[GOAL OF THE EXERCISE]
Transcribe all of the entries, matching each one exactly.

── EXTRACTED ENTRIES

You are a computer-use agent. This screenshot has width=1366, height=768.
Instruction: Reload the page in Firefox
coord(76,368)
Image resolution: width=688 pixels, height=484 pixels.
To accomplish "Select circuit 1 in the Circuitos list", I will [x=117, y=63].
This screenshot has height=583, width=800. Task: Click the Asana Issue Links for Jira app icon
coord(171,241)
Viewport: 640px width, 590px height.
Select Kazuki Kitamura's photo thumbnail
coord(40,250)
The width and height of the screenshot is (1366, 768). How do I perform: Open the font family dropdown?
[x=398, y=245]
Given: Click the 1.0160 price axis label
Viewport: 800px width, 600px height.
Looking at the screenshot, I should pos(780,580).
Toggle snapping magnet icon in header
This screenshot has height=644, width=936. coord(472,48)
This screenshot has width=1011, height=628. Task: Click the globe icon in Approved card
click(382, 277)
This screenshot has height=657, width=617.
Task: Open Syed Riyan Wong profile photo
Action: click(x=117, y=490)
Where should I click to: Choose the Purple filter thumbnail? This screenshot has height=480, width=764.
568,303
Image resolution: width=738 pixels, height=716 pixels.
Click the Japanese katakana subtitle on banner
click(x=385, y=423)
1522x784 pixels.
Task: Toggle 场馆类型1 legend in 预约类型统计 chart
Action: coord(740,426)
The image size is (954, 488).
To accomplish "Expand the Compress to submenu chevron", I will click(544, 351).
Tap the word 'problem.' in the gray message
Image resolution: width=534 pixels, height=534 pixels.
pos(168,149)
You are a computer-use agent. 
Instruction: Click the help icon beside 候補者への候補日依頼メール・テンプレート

────

[RESPONSE AREA]
You are a computer-use agent. This screenshot has width=1366, height=768.
Instruction: Reload the page in Firefox
coord(76,368)
Image resolution: width=688 pixels, height=484 pixels.
To accomplish "Select circuit 1 in the Circuitos list", I will [x=117, y=63].
This screenshot has height=583, width=800. Task: Click the Asana Issue Links for Jira app icon
coord(171,241)
Viewport: 640px width, 590px height.
Select Kazuki Kitamura's photo thumbnail
coord(40,250)
The width and height of the screenshot is (1366, 768). How do I perform: Open the font family dropdown?
[x=398, y=245]
Given: Click the 1.0160 price axis label
Viewport: 800px width, 600px height.
Looking at the screenshot, I should pos(780,580).
Toggle snapping magnet icon in header
This screenshot has height=644, width=936. coord(472,48)
This screenshot has width=1011, height=628. Task: Click the globe icon in Approved card
click(382, 277)
This screenshot has height=657, width=617.
Task: Open Syed Riyan Wong profile photo
Action: click(x=117, y=490)
Where should I click to: Choose the Purple filter thumbnail? This screenshot has height=480, width=764.
568,303
Image resolution: width=738 pixels, height=716 pixels.
Click the Japanese katakana subtitle on banner
click(x=385, y=423)
1522x784 pixels.
Task: Toggle 场馆类型1 legend in 预约类型统计 chart
Action: coord(740,426)
The image size is (954, 488).
To accomplish "Expand the Compress to submenu chevron", I will click(544, 351).
Tap the word 'problem.' in the gray message
Image resolution: width=534 pixels, height=534 pixels.
pos(168,149)
You are a computer-use agent. 
Instruction: Click the help icon beside 候補者への候補日依頼メール・テンプレート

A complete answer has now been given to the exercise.